-------- INPUT MATERIAL --------

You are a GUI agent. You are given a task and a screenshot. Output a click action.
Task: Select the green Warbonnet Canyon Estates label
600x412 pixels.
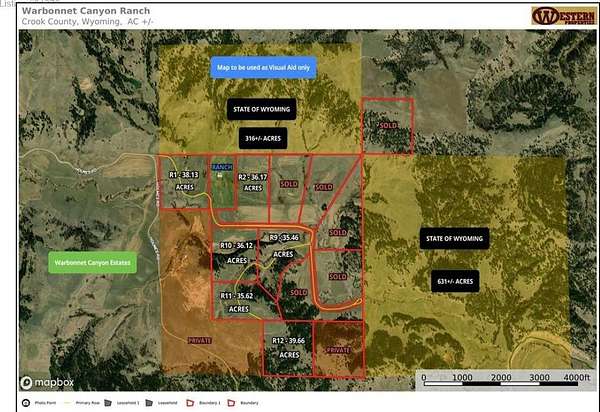click(91, 263)
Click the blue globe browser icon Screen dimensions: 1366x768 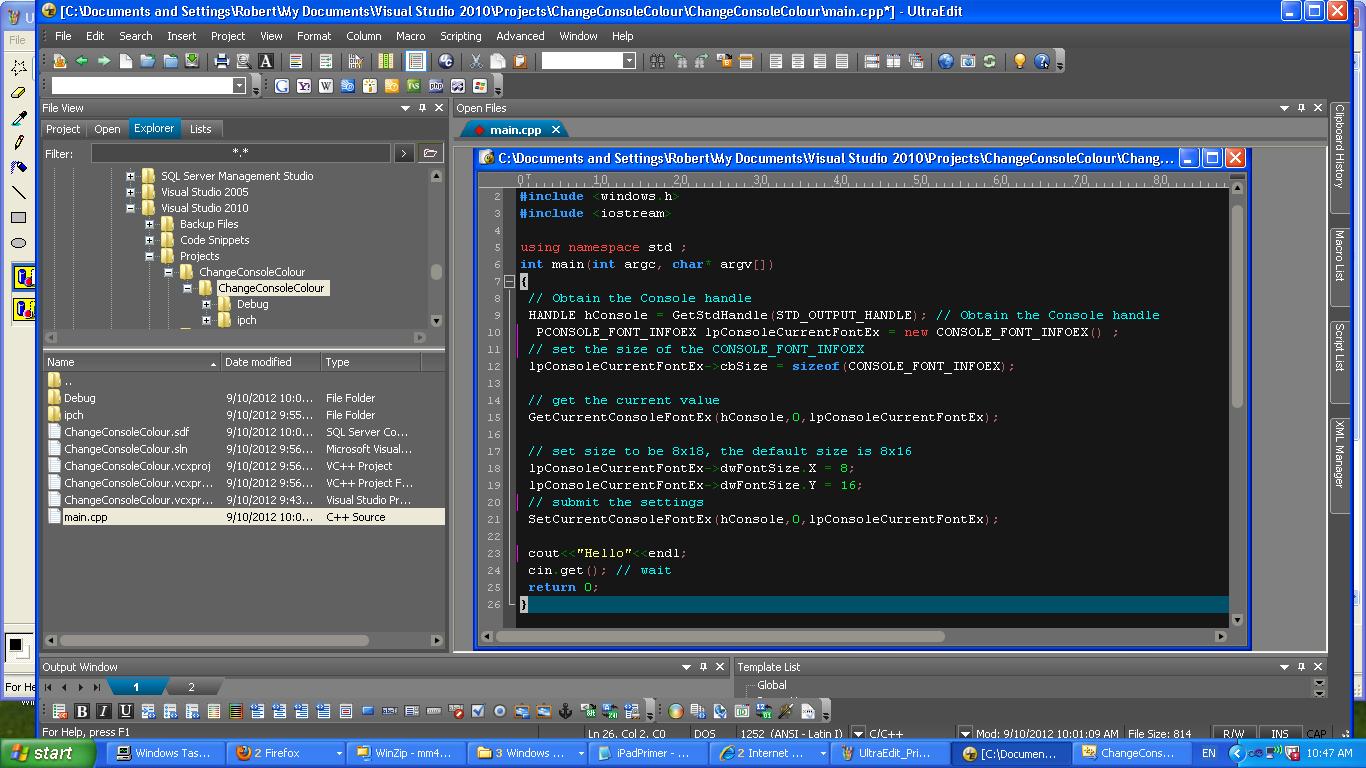coord(946,61)
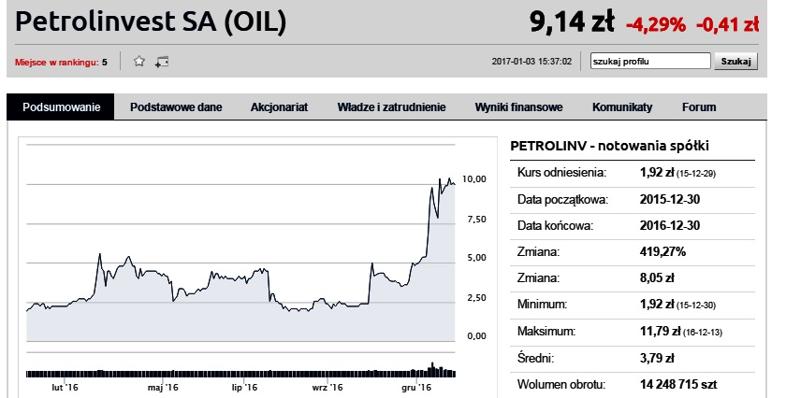Select the gru '16 timeline label

pos(417,387)
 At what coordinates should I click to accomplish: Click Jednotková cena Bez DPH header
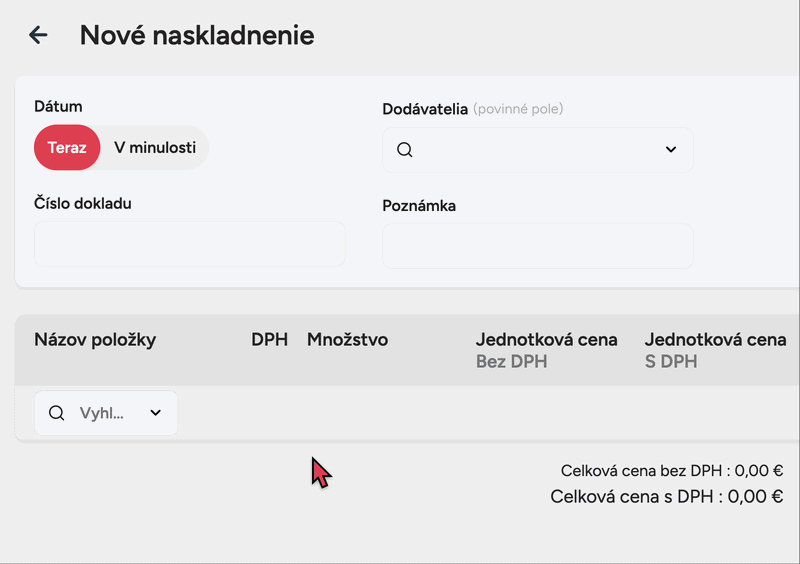coord(546,350)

--------

TASK GOAL:
Exactly the lines from the one that contains "At what coordinates" through the final line of the records above are needed, given again word for word, with every picture left out.

SOLUTION FOR THIS EXERCISE:
 At what coordinates should I click to accomplish: Click Jednotková cena Bez DPH header
coord(546,350)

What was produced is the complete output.